El terremoto, de magnitud 6,9, se registró el viernes por la noche en la isla de Java y sacó a los habitantes de Indonesia de sus casas, en particular en la capital Yakarta. Un millar de personas debieron ser evacuadas. 

La agencia nacional para la gestión de desastres naturales activó una alerta de tsunami, aunque al cabo de unas horas la canceló.

Tres de las víctimas mortales fallecieron por ataques al corazón en el momento del terremoto, indicó el sábado un portavoz de la agencia, Agus Wibowo. La cuarta habría sufrido una caída fatal al huir de su domicilio en el momento de la sacudida. Al menos cuatro personas resultaron heridas.
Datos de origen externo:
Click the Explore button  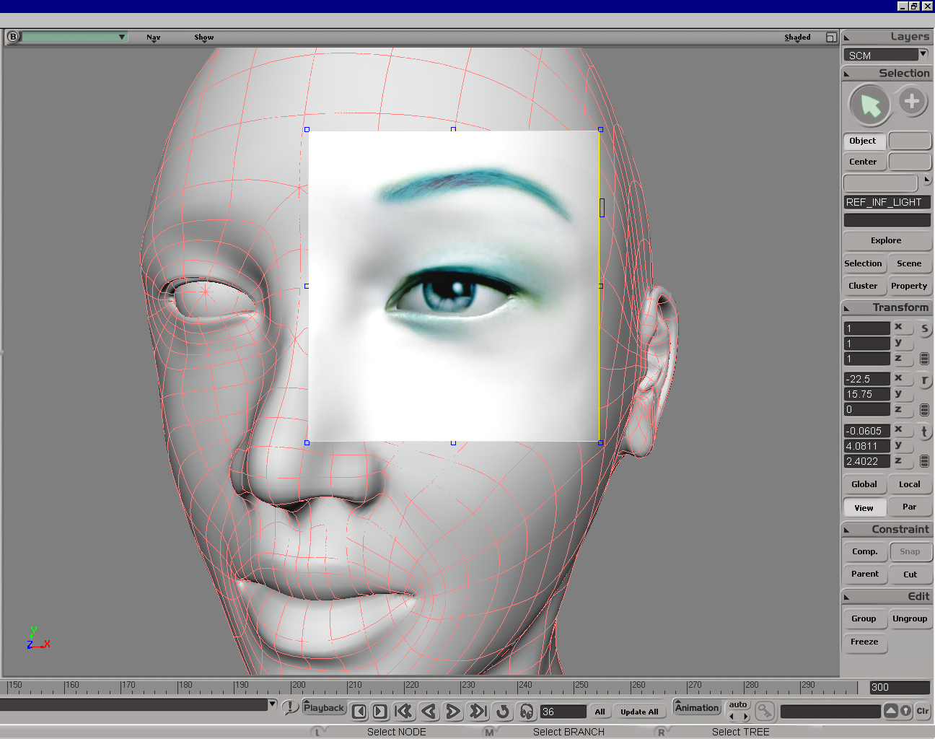tap(886, 240)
Los habitantes evacuados a refugios temporales, principalmente en la vecina isla de Sumatra, fueron regresando a sus hogares después de que las autoridades aseguraran que el peligro había pasado.

Más de 200 edificios resultaron dañados y más de 13 casas destruidas, precisó la agencia para la gestión de desastres.

“Hubo un ruido de trueno –sonaba como si un avión pasara por encima de nuestras cabezas– y tuve tanto miedo que me eché a correr”, explicó Isah, de 69 años, en un refugio de Pandeglang, en el suroeste de Java.

Imágenes en televisión mostraron desperfectos en edificios en varias poblaciones de la provincia de Banten, en Java.

Esta zona ya había sido golpeada en diciembre por un tsunami provocado por la erupción de un volcán, que causó más de 400 muertos.

Indonesia, un archipiélago de 17.000 islas e islotes que se formó por la convergencia de tres grandes placas tectónicas (indo-pacífica, australiana y euroasiática), está situado en el llamado cinturón de fuego del Pacífico, una zona de fuerte actividad sísmica.

El año pasado, un terremoto de magnitud 7,5 seguido de un tsunami en Palu, en las islas Célebes, dejó más de 2.200 muertos y miles de desaparecidos.

El 26 de diciembre del 2004, un violento terremoto de magnitud 9,1 azotó la provincia de Aceh, en el extremo oeste del archipiélago indonesio, y provocó un tsunami en todo el Pacífico, con un trágico saldo de más de 170.000 muertos.